U.S. Office of Pers. Mgmt. Data SEC. Breach Litig. v. Office of Pers. Mgmt.
928 F.3d 42
| D.C. Cir. | 2019Background
- In 2014 attackers breached OPM systems (stealing ~21.5 million personnel/background records and ~5.6 million fingerprint sets); KeyPoint contractors’ credentials were allegedly used to access OPM networks.
- Two consolidated complaints: (1) Arnold plaintiffs (individuals and putative class) sue OPM and KeyPoint for Privacy Act and tort/statutory claims alleging willful failures to secure data and resulting identity theft and mitigation costs; (2) NTEU (union) seeks declaratory/injunctive relief alleging violation of a claimed constitutional informational-privacy right and ongoing risk.
- District court dismissed both complaints for lack of Article III standing and, as to Arnold plaintiffs, for failure to state a Privacy Act claim and sovereign-immunity defects; it also held KeyPoint enjoyed derivative sovereign immunity.

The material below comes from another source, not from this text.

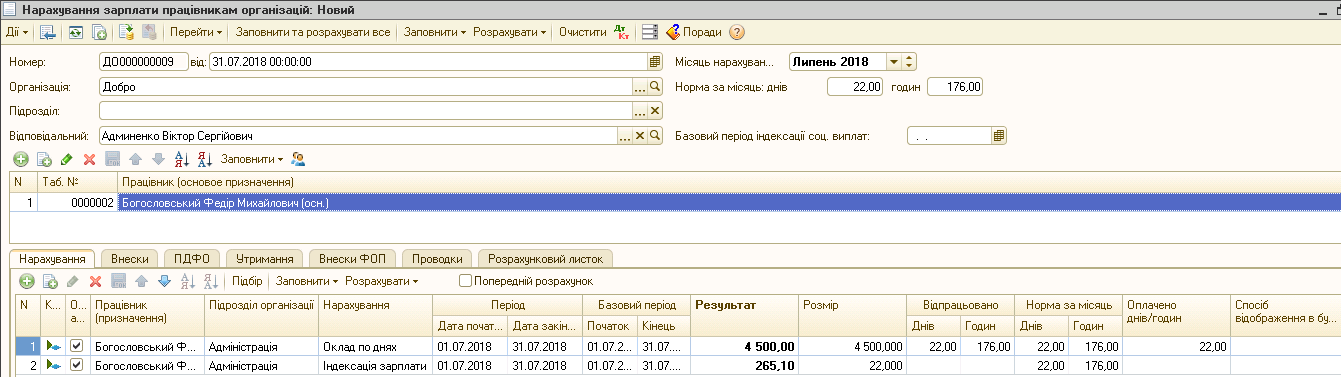1341x377 pixels.
Task: Delete employee row using red X icon
Action: tap(89, 159)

- D.C. Circuit reviews de novo whether plaintiffs plausibly pled standing (Spokeo/Lujan standards at pleading stage) and addresses Privacy Act waiver of sovereign immunity and contractor immunity.
- Court: reverses in part and affirms in part — finds both plaintiff groups have standing; Arnold plaintiffs state a willful Privacy Act claim (waiving sovereign immunity); KeyPoint not entitled to derivative sovereign immunity; NTEU fails to state a cognizable constitutional informational-privacy or due-process claim.
Issues
| Issue | Plaintiff's Argument | Defendant's Argument | Held |
|---|---|---|---|
| Article III standing (NTEU) | NTEU: loss of informational privacy and ongoing substantial risk from OPM’s cybersecurity failures is a concrete, particularized, imminent injury, traceable to OPM and redressable by injunction/declaration | OPM: plaintiffs lack concrete injury; speculative future risk insufficient | Court: NTEU has standing to seek declaratory/injunctive relief based on alleged constitutional privacy injury and ongoing substantial risk |
| Article III standing (Arnold plaintiffs) | Arnold: past incidents of identity fraud plus nature of stolen data (SSNs, birthdates, fingerprints) create substantial risk of future identity theft; mitigation costs are injuries | OPM/KeyPoint: risk speculative, hackers’ motive may be espionage rather than identity theft; incidents not plausibly traceable to OPM breach | Court: Arnold plaintiffs plausibly allege substantial risk of identity theft, causation, and redressability; standing satisfied at pleading stage |
| Privacy Act waiver / claim for damages (Arnold) | Arnold: OPM willfully failed to adopt required safeguards (Inspector General warnings ignored), causing actual pecuniary damages (fraud losses, credit-monitoring costs, time spent) | OPM: lack of willfulness; damages not sufficiently pleaded or unreimbursed; sovereign immunity not waived | Court: Plaintiffs plausibly alleged willful violation of 5 U.S.C. § 552a(e)(10), actual damages, and proximate causation; Privacy Act waiver applies; claim survives dismissal |
| Derivative sovereign immunity (KeyPoint) | KeyPoint: as government contractor, it is entitled to derivative immunity from plaintiffs’ tort/statutory claims | Plaintiffs: KeyPoint violated contractual/regulatory duties and privacy standards; conduct not authorized or directed by government | Held: KeyPoint cannot invoke derivative sovereign immunity because alleged misconduct violated governing contract/regulations and was not directed/authorized by OPM; immunity unavailable |
| Constitutional informational-privacy & Due Process (NTEU merits) | NTEU: Constitution protects informational privacy and OPM’s reckless failures (even absent intentional disclosure) violate that right; alternatively, due process is shocked by reckless indifference | OPM: No established constitutional right that imposes affirmative duty to secure employment records; due process requires custodial relationship or objective shocking conduct | Court: Assuming a constitutional informational-privacy interest, it covers intentional disclosures (or functional equivalent) but not mere third-party theft from negligent/reckless storage; due-process claim fails because plaintiffs were not in state-imposed custody or analogous relationship |
Key Cases Cited
- Spokeo, Inc. v. Robins, 136 S. Ct. 1540 (2016) (standing requires concrete and particularized injury; pleading-stage rule for future injuries)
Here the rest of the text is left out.